Pero sus anhelos de supervivencia tropezaron con una desafiante presión social en la calle. Esta fuerza popular fue la que marcó el camino hacia la democracia y no las negociaciones por arriba entre las elites. En este sentido hay que recordar que poco después de que una gigantesca losa de granito sellase la tumba del Valle de los Caídos, una imponente ola de conflictos laborales recorrió el país de punta a punta. A lo largo de 1976 el número de horas laborales perdidas en España multiplicó la media de la CEE, donde la huelga no era un derecho fuertemente perseguido. Durante estos álgidos meses, la única respuesta del gobierno del monarca a la constante alteración de la “paz franquista” fue la represión dirigida por Fraga, provocando sucesos tan cruentos como los conocidos de Vitoria. No en vano este fue el año de mayor actividad del tan viejo como temido Tribunal de Orden Público (TOP), con más de 5.000 casos abiertos y casi 10.000 personas investigadas. Al mismo tiempo Amnistía Internacional reiniciaba su “campaña contra la tortura en España” y el pistolerismo ultraderechista campaba a sus anchas entre la tolerancia y el acicate oficial, como se puso de manifiesto con los tristes hechos de Montejurra.

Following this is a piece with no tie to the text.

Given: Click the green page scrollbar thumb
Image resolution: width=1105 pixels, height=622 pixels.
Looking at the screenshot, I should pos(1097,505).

Bajo tan esmerado despliegue coercitivo desde arriba, pocas fueron las opciones para la ruptura democrática. Pero, a pesar de la violencia empleada por el poder, la movilización popular forzó la caída del primer gobierno de la monarquía y desbarató su tibio proyecto aperturista. Fue sólo entonces, y no antes, cuando una parte de las elites franquistas comprendieron que ya no había más alternativa que el desmantelamiento democrático de la dictadura. Sólo entonces, ante la intensificación de una crisis política de consecuencias imprevisibles, el rey nombró a Adolfo Suárez para que iniciase la Transición. El objetivo no era otro que el de desactivar el amenazante conflicto social que ponía en peligro a la propia Corona, pero sin perjudicar los intereses de las elites socio-económicas del franquismo. Por eso el cambio democrático de la segunda mitad de los años setenta se llevó a cabo mediante una reforma, controlada por los herederos del franquismo, que no rompió con el enorme dominio en la vida política del país que ostentaban las fuerzas conservadoras procedentes de la dictadura (la banca, la gran patronal, la Iglesia católica el Ejército, etcétera).

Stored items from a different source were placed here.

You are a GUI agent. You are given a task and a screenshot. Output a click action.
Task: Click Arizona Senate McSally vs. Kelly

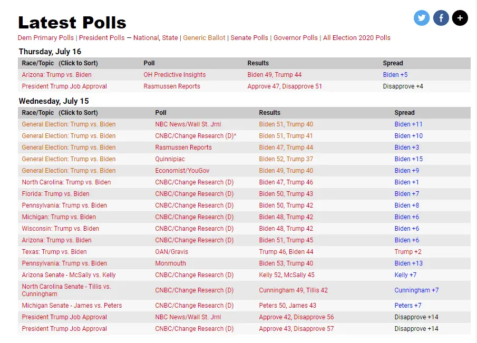[x=69, y=275]
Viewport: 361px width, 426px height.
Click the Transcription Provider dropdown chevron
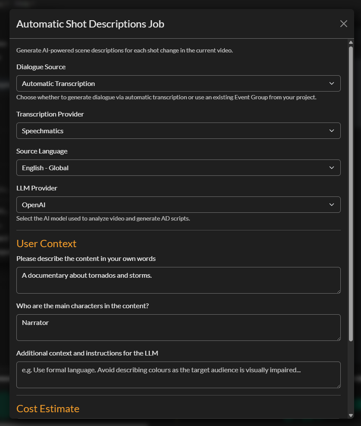click(332, 130)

Esta hegemonía post-franquista durante la Transición se tradujo en un sistema que restringe notablemente la capacidad de participación política de sus ciudadanos, en detrimento de unos partidos mayoritarios jerarquizados y corruptos. Por tanto, vistas las constantes trabas impuestas por la Corona al pleno desarrollo democrático en España durante los dos últimos siglos, es hora de preguntarnos ¿qué le debemos a los Borbones?